- [YOUR ASSIGNMENT]:
Below are the records; pull every line that includes "will".

Saved data entries:
--------------------
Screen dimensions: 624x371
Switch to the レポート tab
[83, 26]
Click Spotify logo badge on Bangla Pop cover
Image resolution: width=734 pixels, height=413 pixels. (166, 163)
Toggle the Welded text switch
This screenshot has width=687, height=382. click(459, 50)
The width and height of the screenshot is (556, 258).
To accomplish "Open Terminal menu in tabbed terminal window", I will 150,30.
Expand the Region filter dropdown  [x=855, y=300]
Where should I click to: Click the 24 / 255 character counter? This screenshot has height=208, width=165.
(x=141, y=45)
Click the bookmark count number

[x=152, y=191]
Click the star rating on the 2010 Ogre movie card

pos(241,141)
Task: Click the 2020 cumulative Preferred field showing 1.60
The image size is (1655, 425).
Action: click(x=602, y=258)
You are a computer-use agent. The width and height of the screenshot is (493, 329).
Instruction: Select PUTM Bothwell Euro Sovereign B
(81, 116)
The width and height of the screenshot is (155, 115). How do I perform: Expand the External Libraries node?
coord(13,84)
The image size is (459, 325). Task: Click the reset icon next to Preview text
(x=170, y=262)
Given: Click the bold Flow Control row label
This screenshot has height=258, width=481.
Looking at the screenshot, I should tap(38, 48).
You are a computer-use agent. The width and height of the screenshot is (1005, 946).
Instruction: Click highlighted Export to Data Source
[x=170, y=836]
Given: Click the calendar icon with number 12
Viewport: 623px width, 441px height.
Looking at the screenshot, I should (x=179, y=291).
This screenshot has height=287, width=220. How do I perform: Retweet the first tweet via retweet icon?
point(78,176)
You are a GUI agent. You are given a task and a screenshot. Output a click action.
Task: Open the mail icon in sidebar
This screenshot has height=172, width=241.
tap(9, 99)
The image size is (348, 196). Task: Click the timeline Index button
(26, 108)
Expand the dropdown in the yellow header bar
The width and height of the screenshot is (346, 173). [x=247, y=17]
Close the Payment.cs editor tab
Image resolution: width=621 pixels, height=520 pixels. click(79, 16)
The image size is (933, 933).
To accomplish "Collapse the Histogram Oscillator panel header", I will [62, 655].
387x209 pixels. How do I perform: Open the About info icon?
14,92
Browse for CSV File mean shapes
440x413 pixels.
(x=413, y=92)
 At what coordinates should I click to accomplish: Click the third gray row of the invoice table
--------------------
- [EXERCISE ANSWER]:
To accomplish "Open Terminal menu in tabbed terminal window", I will 150,30.
To accomplish "Collapse the Histogram Oscillator panel header", I will [62, 655].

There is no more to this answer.